Tropical Malady (2005)

It's like a double feature compressed into one film! The first part of this sensual triumph is devoted to a cute, likeable gay romance between a soldier on leave and a village boy. It's endearing enough for the Quad crowd, but the narrative digressions and occasional touches of mystical weirdness (the cave!) point the way to where it eventually goes. Apichatpong Weerasethakul's previous films have showed undue enjoyment in blasting narrative progression to hell, so it's probably no real surprise that this film eventually follows suit. But the direction in which it leaps is wholly unexpected -- it's like the reality-smashing surrealistic U-turns of Videodrome or Mulholland Drive except far less hostile and far more poetic. This second part is haunting and filled with memorable images (no one who sees the glowing tree is ever likely to forget it), and at first glance, the two halves seem to come from different worlds. But there's a tension inherent in grafting the two otherwise-vaguely-connected halves into one film, and it's not long before we see them feeding meaning into each other.

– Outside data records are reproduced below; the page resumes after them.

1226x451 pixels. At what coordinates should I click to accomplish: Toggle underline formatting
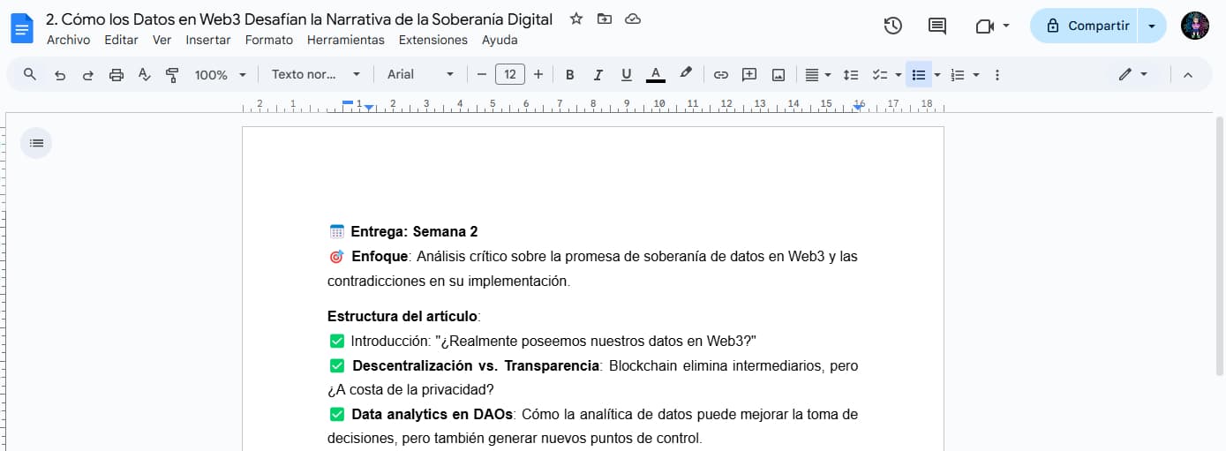click(x=626, y=75)

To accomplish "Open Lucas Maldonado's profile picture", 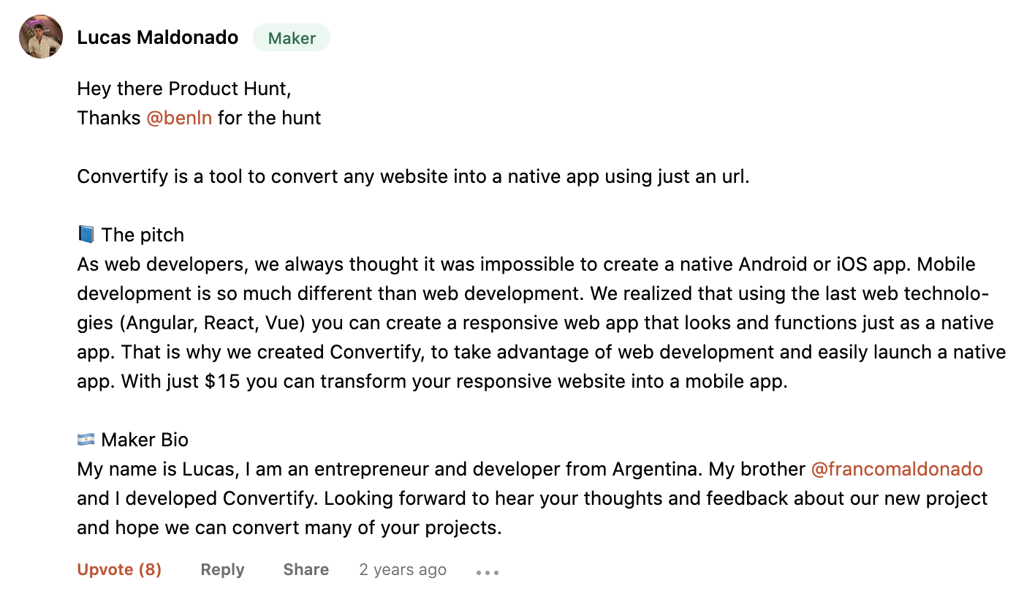I will click(x=41, y=37).
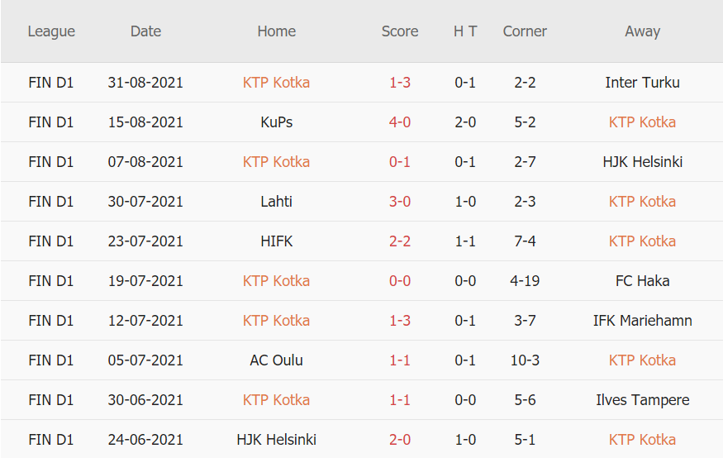Click the AC Oulu home team
This screenshot has height=458, width=723.
[276, 360]
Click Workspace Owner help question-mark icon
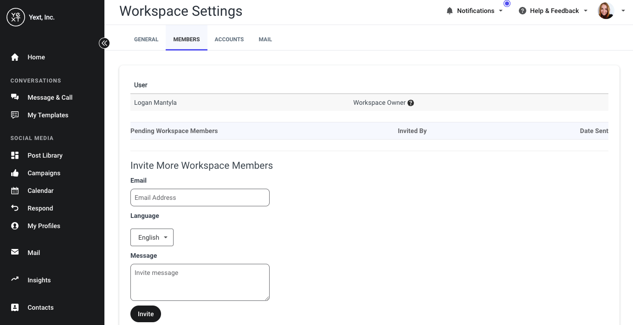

The film even plays off this in its climax, wherein a declaration of love framed as an all-or-nothing argument turns into something more moderated. The film puts the protagonist in a situation where either he or the object of his obsession (or affection) must be annihilated, and yet both are still there at film's end because a spiritual (read: emotional) compromise was reached. Says a lot about the nature of love, but also says a lot about the nature of this film: If you can meet it halfway (and realize that it's also meeting itself halfway), you'll have a hell of a time. And if not... well, it's still fucking gorgeous.